I spoke just a few weeks ago (and I’m sure before that, too) about how my primary focus here is to present positive news about the ocean and the environment – breakthroughs, discoveries, success stories, and the like. That said, a full 2/3 of all R.A.D. as Hell stories have depressing undertones or are rooted in some human-caused problem in the first place (see, for example, all these about saving corals, these about plastic, and these about our death-dance with climate change).
I’ve been asking myself, am I betraying the spirit of what I set out to do? Not according to psychologist Per Espen Stoknes who studies humans’ (largely apathetic) reactions to climate science. Stoknes dives into the very relatable psychology of the whole deal in this interview, but one passage really resonated with me. He says, in response to being asked how to reach people on climate change – both non-believers and believers who have maybe burnt out, “We need a new kind of stories, stories that tell us that nature is resilient and can rebound and get back to a healthier state, if we give it a chance to do so. We need stories that tell us that we can collaborate with nature, that we can, as Pope Francis has urged, be stewards and partners of the natural world rather than dominators of it. We need stories about a new kind of happiness not based on material consumption.”
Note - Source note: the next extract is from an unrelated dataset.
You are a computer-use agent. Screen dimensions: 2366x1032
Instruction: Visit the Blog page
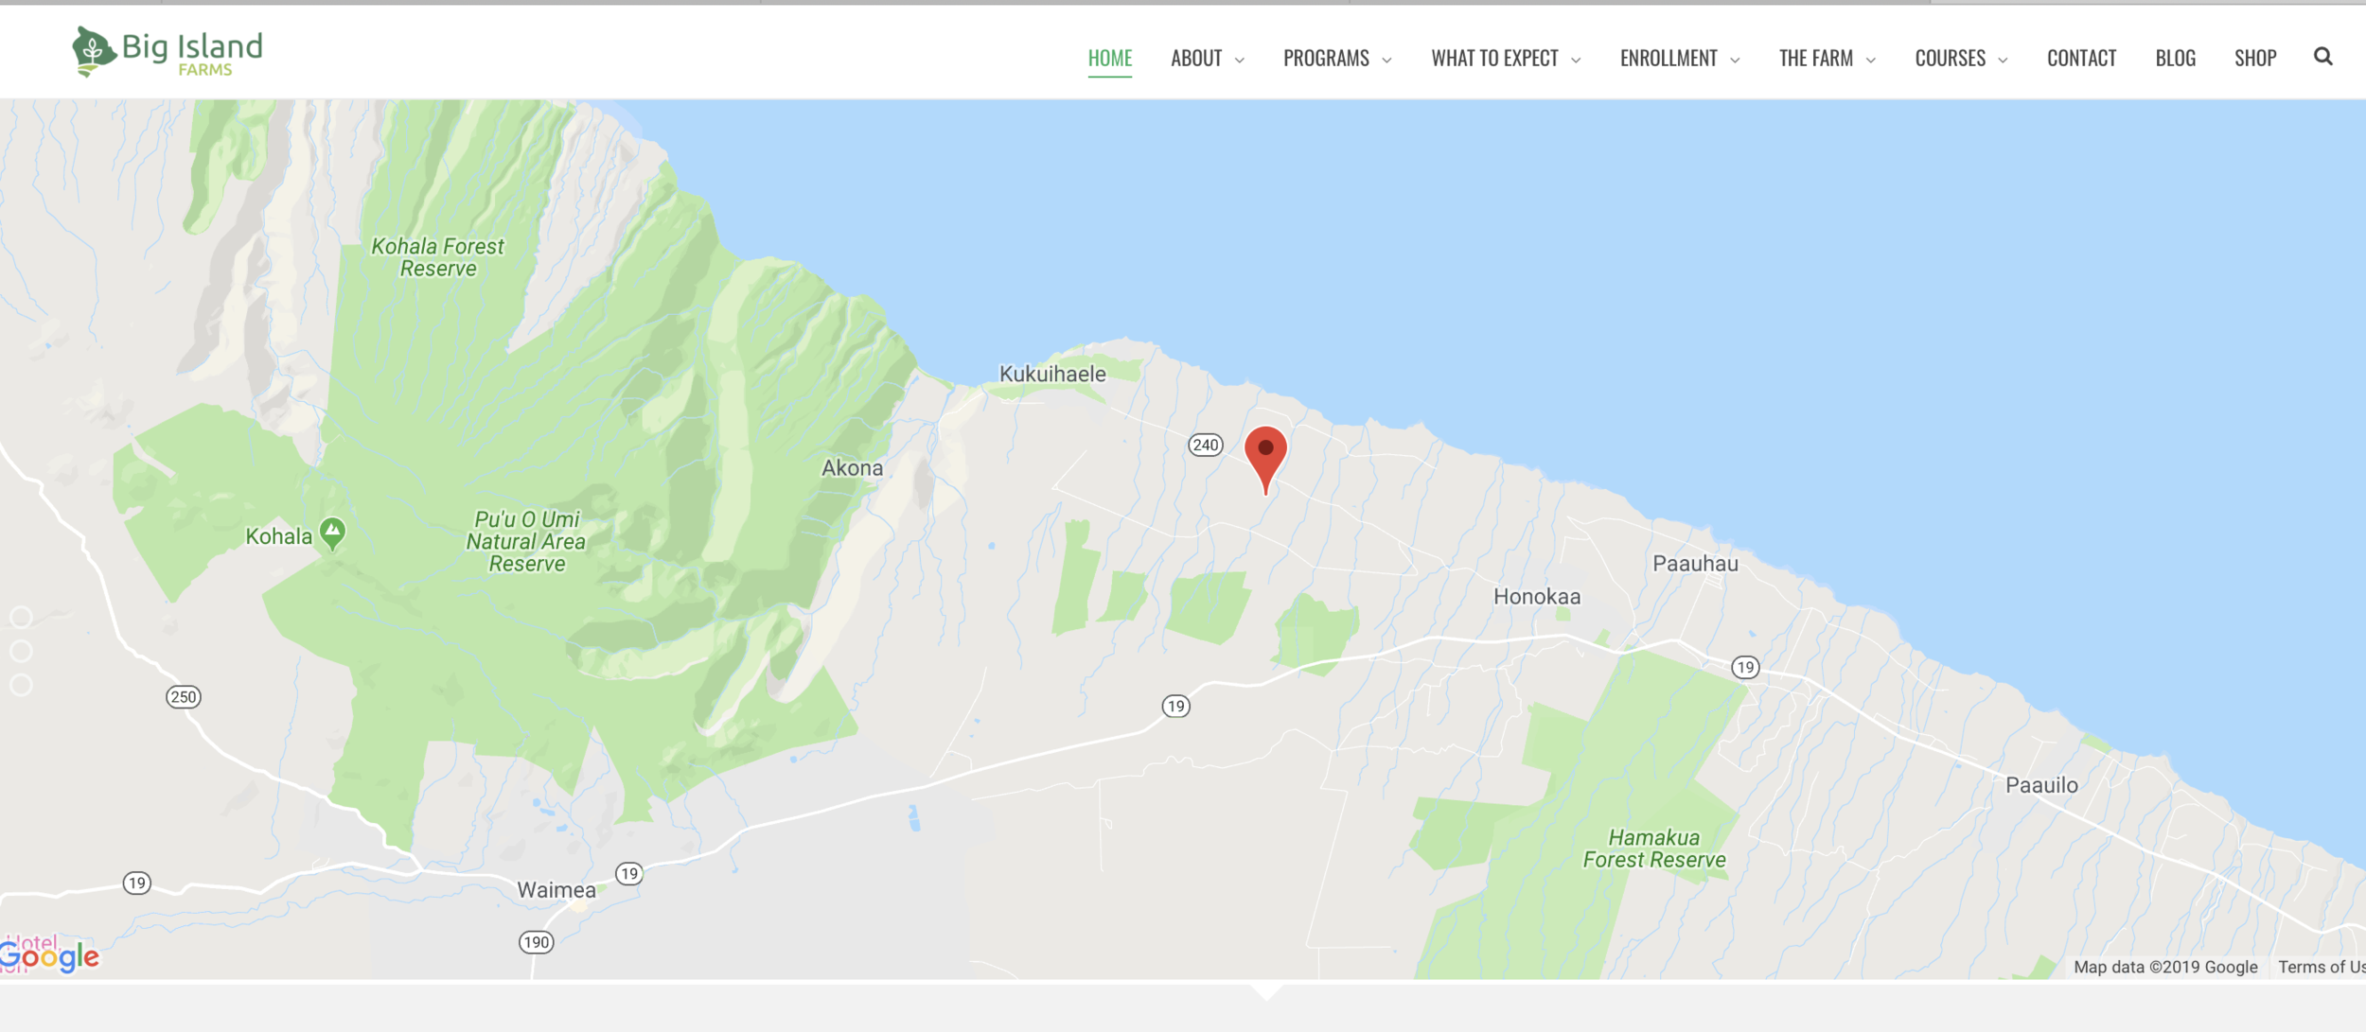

Echoing this sentiment is scientific titan Jane Goodall in a NowThis video in which she instructs “do it always through stories, never through direct confrontation. Because if you directly confront someone who’s…thinking polar opposite to you, they don’t really listen.” And from Liv Grant, who worked on David Attenborough’s climate documentary Climate Change: The Facts, we get further testament: “For years the dogma has been that climate change is too abstract a concept for people to truly care about it, yet my experience, and that of so many others, demonstrates that when people hear the human stories we can build that tenuous and critical emotional connection with such an amorphous subject.”
I’m not claiming to be a Goodall (or a Stoknes or Grant, for that matter), but I believe in their message and acting on it. (Note: the scientist in me fought using ‘believe’ in that sentence, but these are the folks with their boots on the ground in educating the public on climate science, so I truly do believe – based on experience – that they know best how to reach people). Of course, this doesn’t just apply to climate change (though that is the biggie), but you get my drift. How we talk about the issues facing our ocean and our environment – from plastic, to fishing, to habitat destruction, to climate change – is as important as what we talk about. So I’ll be here, slinging R.A.D. stories and spreading the good word for whoever’s out there reading – and my own sanity, too.